Type 2 diabetes is on the rise and is associated with insulin resistance. There are many factors which contribute to developing this disease some of which are modifiable and some of which are nonmodifiable. Modifiable risks which individuals can impact include weight, diet and exercise. It has been reported that gastric bypass patients who have T2DM are “cured” of the disease after surgery. That is a more drastic measure which many people are not ready or willing to consider.
If the T2DM has been recently diagnosed, there is a greater likelihood of being able to reverse the disease. Doing this requires losing approximately 5-10% of current body weight, balancing carbs and protein and engaging in daily physical exercise. A diabetes educator (C.D.E.) is the expert who can help put together a plan for realistic and permanent lifestyle changes.

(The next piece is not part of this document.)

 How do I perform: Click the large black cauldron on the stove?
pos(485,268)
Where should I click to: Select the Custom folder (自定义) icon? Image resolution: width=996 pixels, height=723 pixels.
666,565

6. Karen Harouse-Bell MS, RDN, CDE, LDN
Take a moment to look around. One out of every three adults you see has prediabetes. If this statistic were headline news in regards to a contagious disease, people would most likely stop in their tracks and seek help. This, however, is not the situation with prediabetes.

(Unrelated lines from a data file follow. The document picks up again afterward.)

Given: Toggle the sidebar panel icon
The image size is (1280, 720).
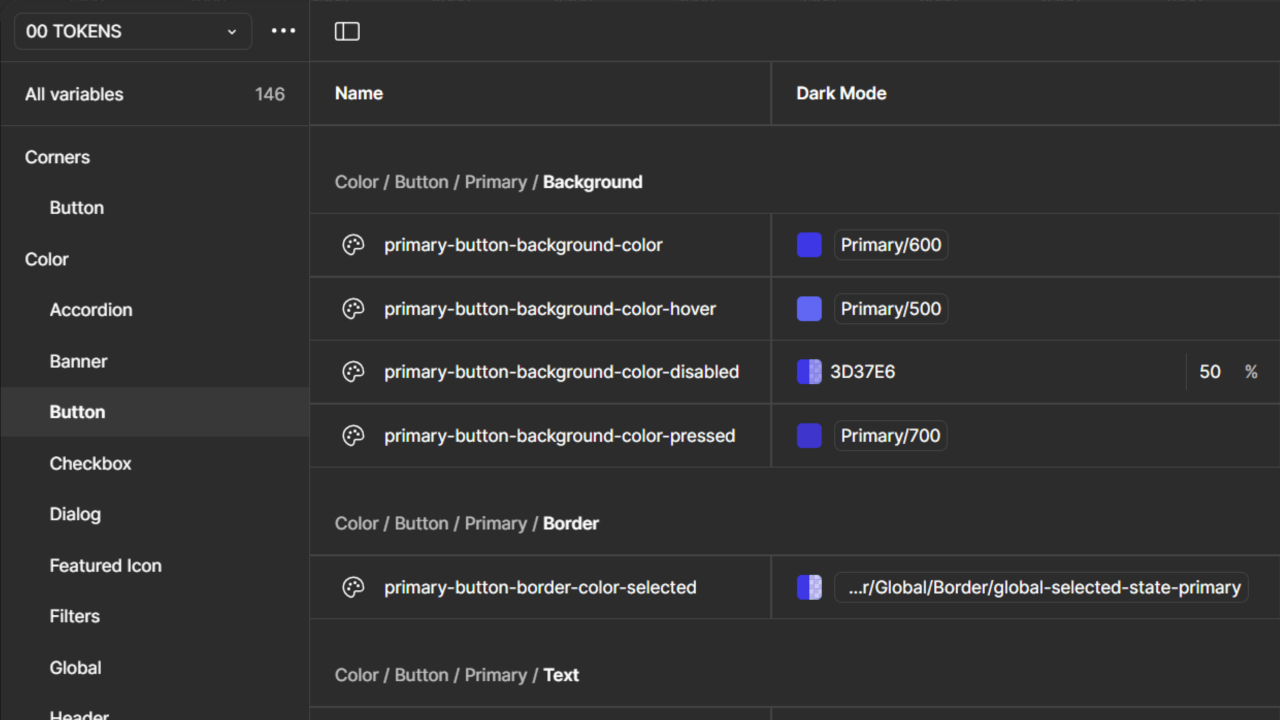Looking at the screenshot, I should coord(347,31).
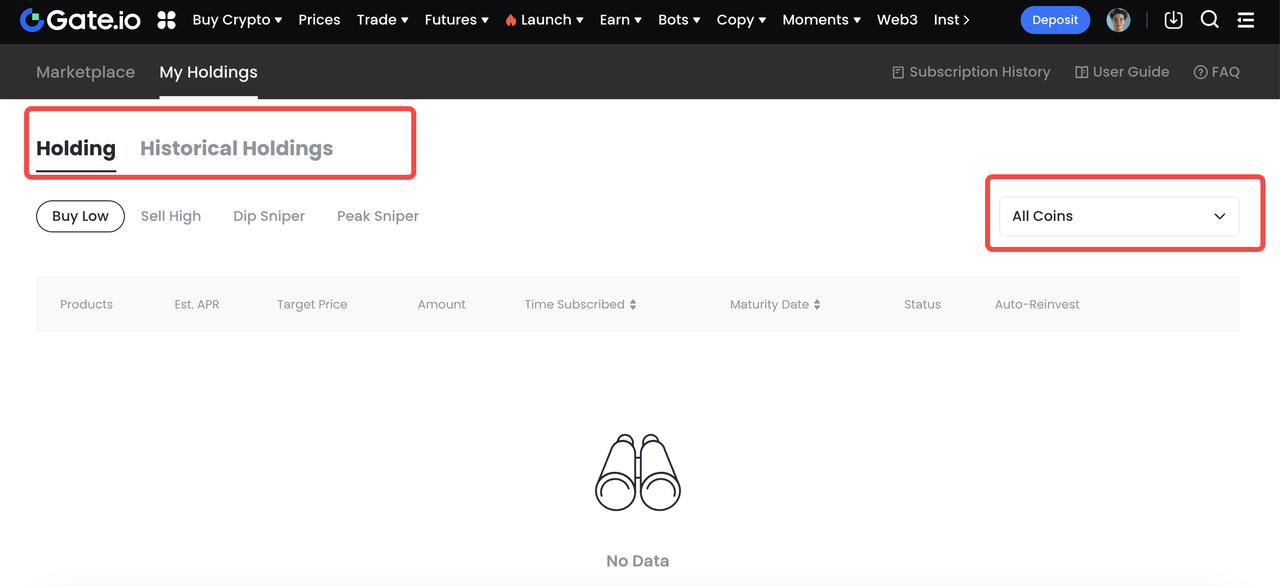
Task: Expand the Buy Crypto menu
Action: 237,20
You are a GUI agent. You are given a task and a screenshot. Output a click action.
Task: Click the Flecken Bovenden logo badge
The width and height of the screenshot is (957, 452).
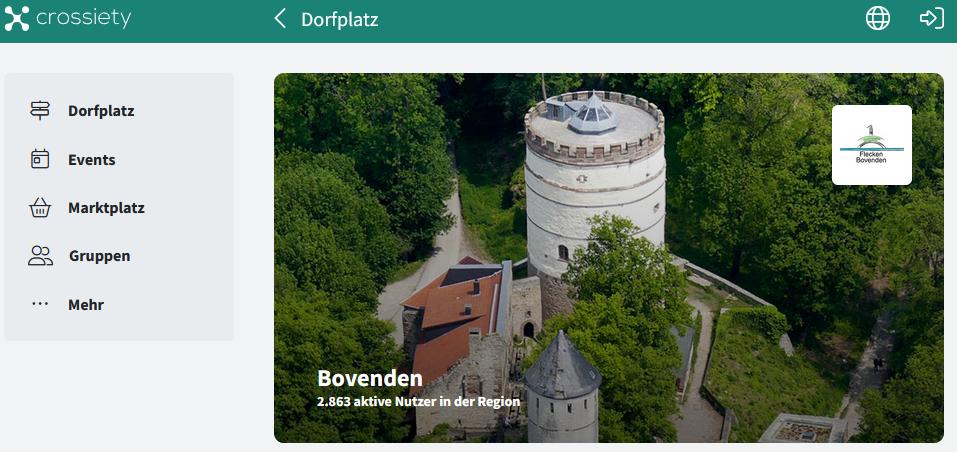tap(871, 145)
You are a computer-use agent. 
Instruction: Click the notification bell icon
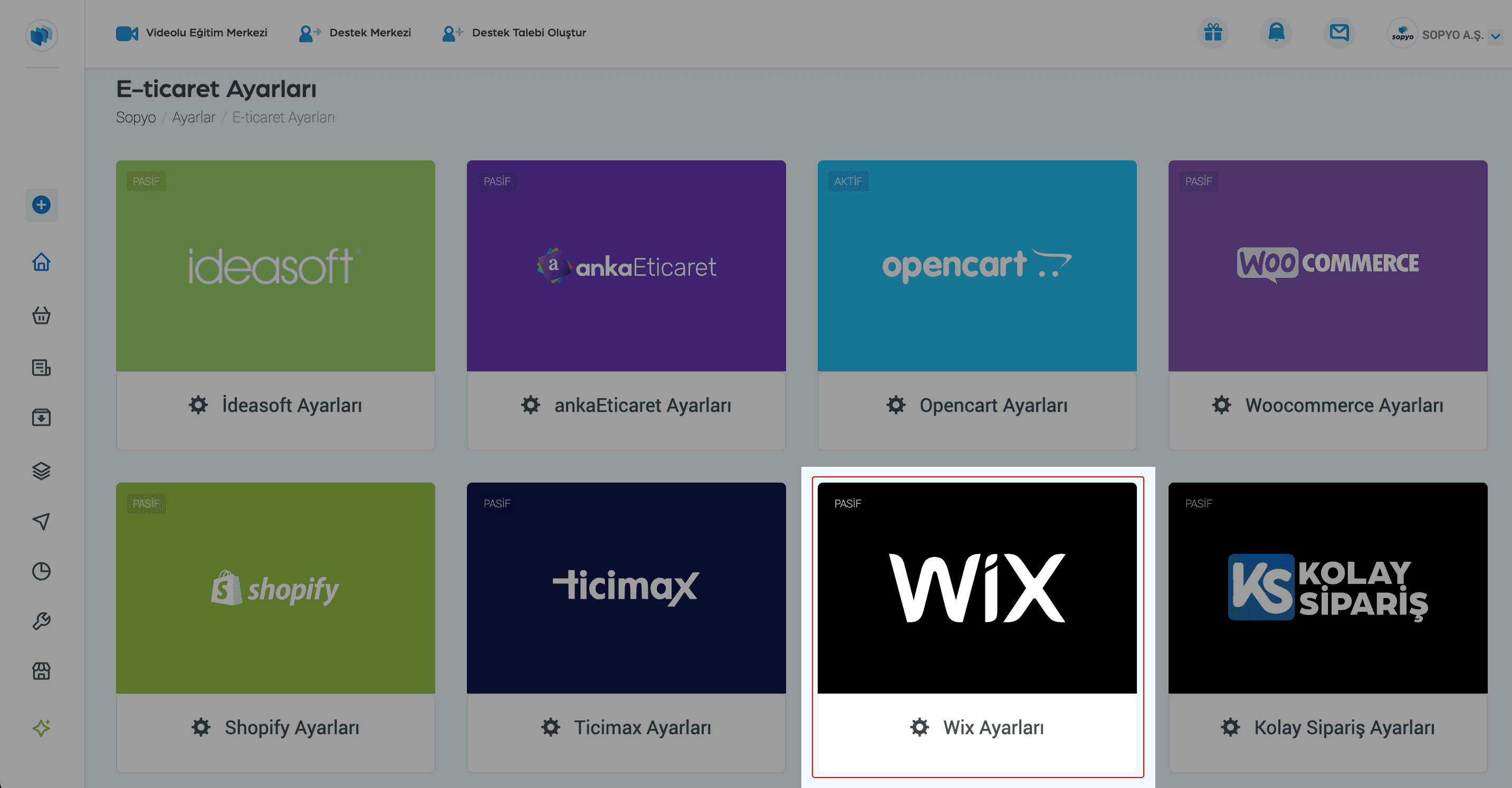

I believe in most cases, type 2 diabetes can be prevented or delayed. But to accomplish this, we must remember… words matter.

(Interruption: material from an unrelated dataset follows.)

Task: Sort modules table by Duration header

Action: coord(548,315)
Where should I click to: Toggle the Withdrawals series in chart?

Healthcare professionals must say it. Use the word prediabetes to emphasize the benefits resulting from a lifestyle modification program such as the DPP, finding that it is the ideal first-line treatment to halt the progression of diabetes.
Use it as a motivator to make lifestyle changes and join a class. Use it so your patients hear it. Too often “softer” words are chosen, which do not have as much value and consequence as the word prediabetes.
The dictionary defines the word “prevention” as the act of stopping something bad from happening (https://www.merriam-webster.com/dictionary/prevention). As I often tell my children to choose their words carefully, we must choose the word prediabetes to begin the journey of diabetes prevention.
7. Judith Vance, MN, MPH, FNP
In my opinion, type 2 diabetes can be reversed with use of a GLP1 agonist such as Victoza to restore beta cell mass and significant weight loss to normal BMI.
Initially a long acting insulin such as Levemir may be required to normalize blood glucose.
It is worth noting that NovoNordisk’s Victoza is the only GLP1 agent that is approved in chronic renal disease.
In my high risk diabetes practice in Green Valley, AZ, all patients on Victoza, were able to achieve a HgA1C of 7. This group of approximately 50+ senior adults previously had HgA1Cs of over 8 and up to 11-12 when referred to me.